C Benchmarks

This page describes how to run Mopsa on two C benchmarks: Juliet Test Suite for C and Coreutils.

Juliet

Juliet Test Suite is a large collection of small programs in C, C++, C#, and Java. Programs are categorized with respect to the Common Weakness Enumeration classification. Each program contains two functions:

  • A good function that is safe with respect to the target CWE.

  • A bad function that contains an instance of a bug in the target CWE.

We provide scripts to run Mopsa automatically on the supported part of the Juliet suite in our GitLab Juliet Benchmark project.
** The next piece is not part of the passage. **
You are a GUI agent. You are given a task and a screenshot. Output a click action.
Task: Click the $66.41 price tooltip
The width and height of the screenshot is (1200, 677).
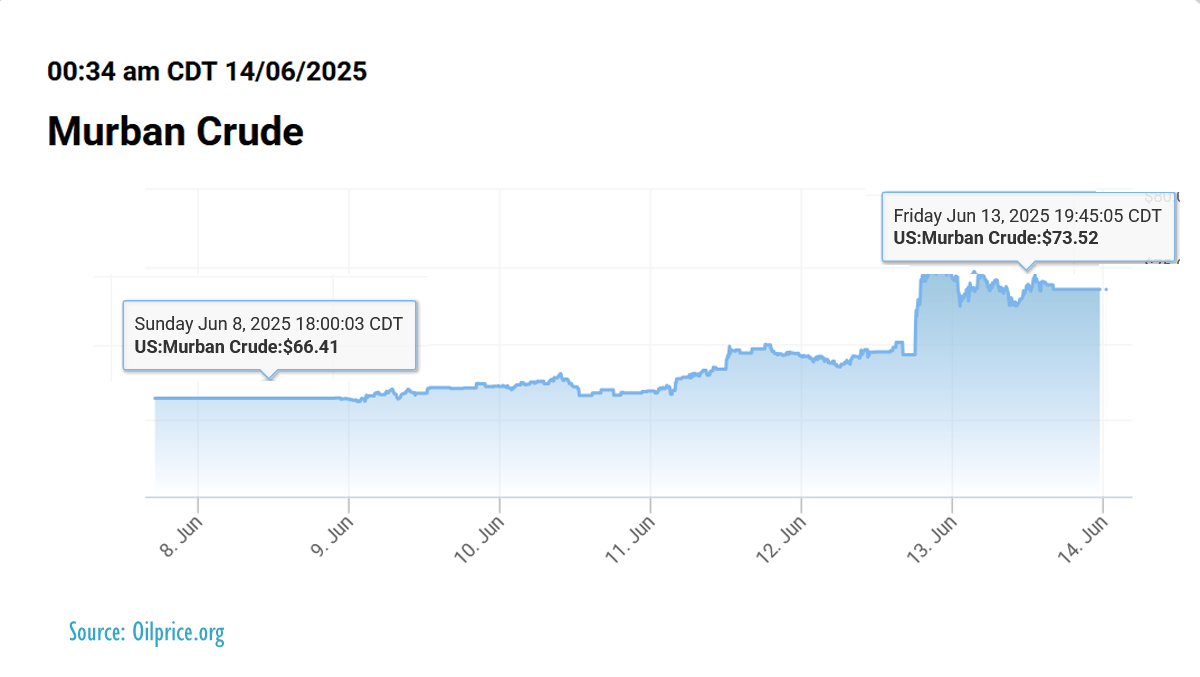coord(269,336)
For the moment, Mopsa supports the analysis the C programs from the C/C++ test suite for 12 CWEs:

CWE

Title

CWE121

Stack-based Buffer Overflow

CWE122

Heap-based Buffer Overflow

CWE124

Buffer Underwrite

CWE126

Buffer Over-read

CWE127

Buffer Under-read

CWE190

Integer Overflow

CWE191

Integer Underflow

CWE369

Divide By Zero

CWE415

Double Free

CWE416

Use After Free

CWE469

Use of Pointer Subtraction to Determine Size

CWE476

NULL Pointer Dereference

The result of each test can be:

  • The analysis is precise if no alarm is reported in the good function and exactly one alarm is reported in the bad function.

  • The analysis is imprecise if alarms are reported in the good function or if more than one alarms are reported in the bad function.

  • The analysis is unsound if no alarm is reported in the bad function.

  • The analysis is unsupported if Mopsa doesn’t support some C feature used by the program.

  • The analysis fails if Mopsa crashes.

Preparation

You can use the following analysis scripts to download a copy of Juliet and prepare the analysis:

$ git clone https://gitlab.com/mopsa/benchmarks/juliet-benchmark
$ cd juliet-benchmarks
$ make prepare

The last command puts Juliet tests in src.

Running All Tests

You can run all the tests with one command:

$ make

The results are saved in JSON format in the result folder.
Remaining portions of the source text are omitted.